Vasily Grossman (2010) The Road. Translated from the Russian by Robert and Elizabeth Chandler.

I haven’t read Vasily Grossman’s best-known novel, Life and Fate. It took around twenty years after his death for Soviet authorities to sanction its publication in the 1980s. His stature as one of the Great Russian writers seemed confirmed. But he was born 12th December 1905 in the village of Berdichev to a Jewish family, which is a Ukrainian town. His mother and family and the large Jewish population of over 41 000 of an aggregate population of around 54 000 were murdered by the Nazis outside their town. ‘Shoah with a gun’, Grossman termed it.

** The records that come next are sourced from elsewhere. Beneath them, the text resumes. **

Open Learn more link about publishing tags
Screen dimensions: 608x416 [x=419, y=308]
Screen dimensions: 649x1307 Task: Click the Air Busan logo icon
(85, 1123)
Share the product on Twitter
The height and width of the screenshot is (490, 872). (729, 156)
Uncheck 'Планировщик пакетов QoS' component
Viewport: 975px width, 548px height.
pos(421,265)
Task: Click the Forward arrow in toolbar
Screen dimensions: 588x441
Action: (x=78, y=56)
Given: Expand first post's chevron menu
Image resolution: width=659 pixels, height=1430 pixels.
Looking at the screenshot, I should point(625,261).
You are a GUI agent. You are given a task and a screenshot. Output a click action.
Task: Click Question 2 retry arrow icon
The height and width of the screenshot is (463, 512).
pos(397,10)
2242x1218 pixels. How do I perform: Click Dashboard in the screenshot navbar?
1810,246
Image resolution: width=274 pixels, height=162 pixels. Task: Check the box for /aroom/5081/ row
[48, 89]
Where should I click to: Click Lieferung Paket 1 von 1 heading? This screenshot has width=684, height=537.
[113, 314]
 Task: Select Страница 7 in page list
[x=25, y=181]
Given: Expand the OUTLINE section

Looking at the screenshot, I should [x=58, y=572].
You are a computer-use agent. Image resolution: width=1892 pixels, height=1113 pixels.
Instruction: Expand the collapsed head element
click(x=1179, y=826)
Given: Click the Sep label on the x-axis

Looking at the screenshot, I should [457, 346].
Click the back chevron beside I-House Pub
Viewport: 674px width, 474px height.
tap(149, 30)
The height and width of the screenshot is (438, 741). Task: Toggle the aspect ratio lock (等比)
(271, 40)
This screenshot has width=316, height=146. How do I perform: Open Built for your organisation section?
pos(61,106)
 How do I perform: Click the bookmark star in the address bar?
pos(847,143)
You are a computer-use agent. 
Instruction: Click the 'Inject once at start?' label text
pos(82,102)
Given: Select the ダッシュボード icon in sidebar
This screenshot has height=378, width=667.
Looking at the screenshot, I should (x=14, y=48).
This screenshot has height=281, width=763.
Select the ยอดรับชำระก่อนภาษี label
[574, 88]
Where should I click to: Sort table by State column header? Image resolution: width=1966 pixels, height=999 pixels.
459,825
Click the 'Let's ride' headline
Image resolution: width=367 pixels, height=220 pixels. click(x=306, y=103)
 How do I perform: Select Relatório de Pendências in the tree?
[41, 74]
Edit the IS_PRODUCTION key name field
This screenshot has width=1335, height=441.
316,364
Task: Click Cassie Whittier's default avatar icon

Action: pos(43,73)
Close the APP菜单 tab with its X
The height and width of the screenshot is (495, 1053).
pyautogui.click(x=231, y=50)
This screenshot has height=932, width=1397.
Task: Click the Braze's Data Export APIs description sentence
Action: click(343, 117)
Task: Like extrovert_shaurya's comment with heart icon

Ironically, Grossman would surely have followed the same fate by the Soviet authorities he served. Stalin’s Jewish purge after the so-called doctor’s plot was on its second wave, which would have swept him away if Stalin hadn’t died.

His article, The Hell of Treblinka, he termed ‘Shoah by gas’ was approved by Soviet authorities. He also wrote about the siege at Stalingrad being the turning point of the Great Patriotic War.  

His highly acclaimed short fiction, such as In the Town of Berdichev was admired by other Soviet writers such as Isaac Babel. And Babel appears in a later story, Mama. The latter was a kind of warning, not to get too close to those in power who are themselves purged as Babel was by the forerunners to the NKVD.

I was largely unmoved by Grossman’s fiction. I know I was meant to feel some kind of awe. The historical weight also added a kind of taken-for-granted consensus that this was great fiction. I get it that. I’m meant to like things like Anton Chekov’s The Lady and the Dog and The Cherry Orchard, but really they just bore me like something you had to revise for some exam I’ll never pass. Life is more than that as Grossman understood.

I prefer his essays and reports. The Hell of Treblinka, based on first-hand experience and second-hand reports to him from those that had been in Hell, was ahead of its time. It told how it is and how easily the world slipped into Fascism. For the moron’s moron Trump and his supporters, it sounds a familiar clarion call to hate and despise others based on eugenics and geography.

People became unpeopled. In the conveyor belt of Treblinka, they were robbed of citizenship, their home and their freedom. They were transported to a wilderness. Penned and squeezed into a station and robbed of their belongings, papers and photographs of loved ones. They were stripped naked and shaved. No one was sure what human hair was harvested for, but psychologically, it pushed them into compliance. Lined up in rows of five. Surrounded by barbed wire on ‘The Road of No Return’ with the black uniform of SS guards on one side and grey Wachmanner conscripts on the other. They were beaten with the butts of machine guns and rubber hoses. Alsatian dogs trained to attack the genitals were released. For the guards this was just another day. 20 000 to 60 000 unpeople were piling up and carriages shunted down the tracks were waiting to be brought for processing into the station. Schneller. Schneller.  

Grossman suggests that Stalingrad did not change the way—mostly—Jews were murdered, but how they processed the raw material, their bodies. Himmler himself visited Treblinka and had a look at the hundreds of thousands of rotting corpses covered over in pits. He ordered that they should be exhumed and burned. Germany and Germans who had participated in and committed these atrocities were no longer sure they would not be held to account. The un-people might be given a voice. Himmler’s strategy was to burn the evidence.

Some monsters were more monstrous than others. SS Sepp, for example, delighted in murdering small children.

‘Evidently endowed with unusual strength, it would suddenly snatch a child out of the crowd, swing him or her about like a cudgel and then either smash their head against the ground or simply tear them in half.’

Others carried sabres and whips and heavy gas piping. They would fling children still alive to roast on death pits.

‘We hear of women trying to hide little babies in heaps of blankets and trying to shield them with their own bodies.’

Ironically, as an atheist, who disavowed his Jewish heritage, Grossman finds consolation in the image of hope in humanity of The Sistine Madonna. He avows it shows, although tortured and crucified, ‘what is human in him continued to exist’.